Okta officials said Tuesday that the data breach the company disclosed in October actually affected all of the customers in its support system rather than the one percent of support customers that it originally disclosed.

In October, Okta said that an attacker had used stolen credentials in order to access its support case management system and that the incident affected about one percent of the companies in that support system. On Tuesday, Okta CSO David Bradbury said that the intrusion actually affected every customer in the support system. After gaining access to the support system, the attacker ran a report on Sept. 28 that included customer information. For almost all of the affected users, that information was just a name and email address. But for a small number of customers, the information also included more sensitive data, such as usernames, SAML federation ID, and other information.

Bradbury said the attackers also accessed some other support cases and reports that contained information on all Okta certified users and some Okta Customer Identity Cloud customer contacts.

“Following the publication of the RCA on November 3, Okta Security reviewed our initial analysis of the actions that the threat actor performed, including manually recreating the reports that the threat actor ran within the customer support system. We identified that the file size of one particular report downloaded by the threat actor was larger than the file generated during our initial investigation. After additional analysis, we concluded that the report contained a list of all customer support system users,” Bradbury said.

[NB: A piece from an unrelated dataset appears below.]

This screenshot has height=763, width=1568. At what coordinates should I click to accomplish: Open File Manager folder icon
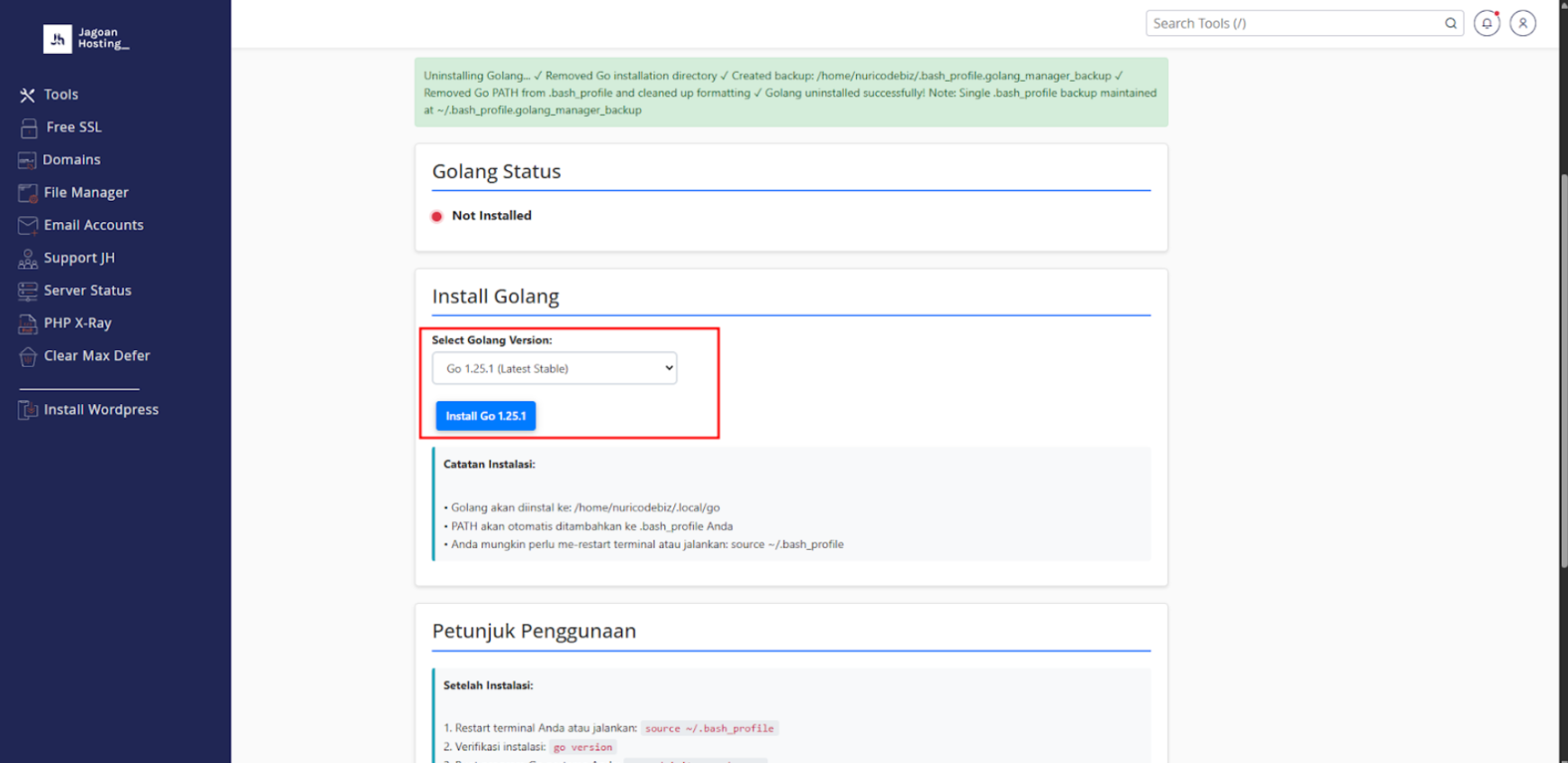[28, 193]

Okta initially disclosed the intrusion in late October, and shortly afterward several large companies said that they had been affected by the incident, including 1Password, BeyondTrust, and Cloudflare. The data taken by the attacker in this incident could be used in phishing campaigns targeting Okta customers, Bradbury warned.

“While we do not have direct knowledge or evidence that this information is being actively exploited, there is a possibility that the threat actor may use this information to target Okta customers via phishing or social engineering attacks. Okta customers sign-in to Okta’s customer support system with the same accounts they use in their own Okta org,” he said.

“Many users of the customer support system are Okta administrators. It is critical that these users have multi-factor authentication (MFA) enrolled to protect not only the customer support system, but also to secure access to their Okta admin console(s).”

Bradbury recommended that, in addition to enabling MFA, customers turn on a new early access feature called admin session binding that requires an admin to reauthenticate if their session reused from an IP address that belongs to a different ASN.